Children’s Mental Health during COVID-19
COVID-19 has now spread across 217 countries, forcing millions of families into lockdown and causing untold damage.
This abrupt and drastic deviation from the norm has thrown the regular lives of the global community into disarray.
The long term effects of the pandemic are still unclear, but it has been tough on everyone and also taken a significant toll on children’s mental health.
With schools shutting down and learning moved to online platforms, along with strict social distancing guidelines, the mental well-being of children is now more at risk than ever before.
The way children spend their time, interact with their peers, and deal with their emotions has been severely affected due to these unprecedented circumstances. Sports and other group activities have been cancelled, depriving them of an easy way to release stress and be around their peers and friends.
According to a recent study conducted by the Centers for Disease Control and Prevention (CDC) which examined the effects on American youth:
- 24% more children aged 5-11 years and 31% more adolescents aged 12-17 years visited emergency departments for mental-health reasons from March through October, compared with the same period in 2019.
- 1 out of 60 pediatric visits to these hospitals from mid-March through mid-October was mental-health-related whereas the ratio was 1 out of 85 in 2019 for the same period.
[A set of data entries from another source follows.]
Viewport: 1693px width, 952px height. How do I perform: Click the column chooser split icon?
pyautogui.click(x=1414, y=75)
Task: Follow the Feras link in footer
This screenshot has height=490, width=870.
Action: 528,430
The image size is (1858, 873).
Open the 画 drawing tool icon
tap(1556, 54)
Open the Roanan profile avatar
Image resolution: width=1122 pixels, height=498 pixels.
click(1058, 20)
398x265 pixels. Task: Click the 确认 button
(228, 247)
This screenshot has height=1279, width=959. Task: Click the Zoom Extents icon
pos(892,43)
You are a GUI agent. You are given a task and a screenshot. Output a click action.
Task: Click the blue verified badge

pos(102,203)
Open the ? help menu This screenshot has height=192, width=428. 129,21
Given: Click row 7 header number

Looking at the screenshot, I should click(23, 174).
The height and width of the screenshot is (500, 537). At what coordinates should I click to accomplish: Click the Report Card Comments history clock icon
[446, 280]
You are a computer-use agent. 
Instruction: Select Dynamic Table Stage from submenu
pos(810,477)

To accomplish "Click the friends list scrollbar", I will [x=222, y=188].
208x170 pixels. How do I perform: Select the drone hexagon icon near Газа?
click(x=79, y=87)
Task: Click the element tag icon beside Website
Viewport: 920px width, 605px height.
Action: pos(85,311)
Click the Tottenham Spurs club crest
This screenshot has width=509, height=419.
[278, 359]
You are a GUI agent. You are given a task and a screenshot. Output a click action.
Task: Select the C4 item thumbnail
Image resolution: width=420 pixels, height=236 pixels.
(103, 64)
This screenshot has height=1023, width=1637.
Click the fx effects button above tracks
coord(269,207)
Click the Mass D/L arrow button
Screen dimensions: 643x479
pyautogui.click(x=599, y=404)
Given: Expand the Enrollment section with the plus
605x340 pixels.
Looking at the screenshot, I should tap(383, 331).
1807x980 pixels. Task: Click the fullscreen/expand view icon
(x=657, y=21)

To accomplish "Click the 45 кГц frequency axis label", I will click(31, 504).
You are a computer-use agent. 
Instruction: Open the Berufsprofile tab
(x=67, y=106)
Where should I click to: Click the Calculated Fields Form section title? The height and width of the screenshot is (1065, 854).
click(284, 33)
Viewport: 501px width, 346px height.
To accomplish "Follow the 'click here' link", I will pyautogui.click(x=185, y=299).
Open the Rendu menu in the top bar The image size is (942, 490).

- There was an average of 149,055 pediatric emergency room visits weekly during these months, and 2,481 were mental health-related. In comparison, there was an average of 262,714 visits weekly and 3,078 mental-health related visits in 2019 during the same period.
- The number of girls visiting the emergency room was higher than the number of boys.
- As only emergency room visits were reviewed, the CDC study grossly underestimates the overall mental health toll of the pandemic on children.
The study highlights the importance of continued monitoring of children’s mental health throughout the pandemic.
As the CDC study concluded:
“These findings demonstrate the continued need for mental health care for children during the pandemic and highlight the importance of expanding mental health services, such as telemental health and technology-based solutions.”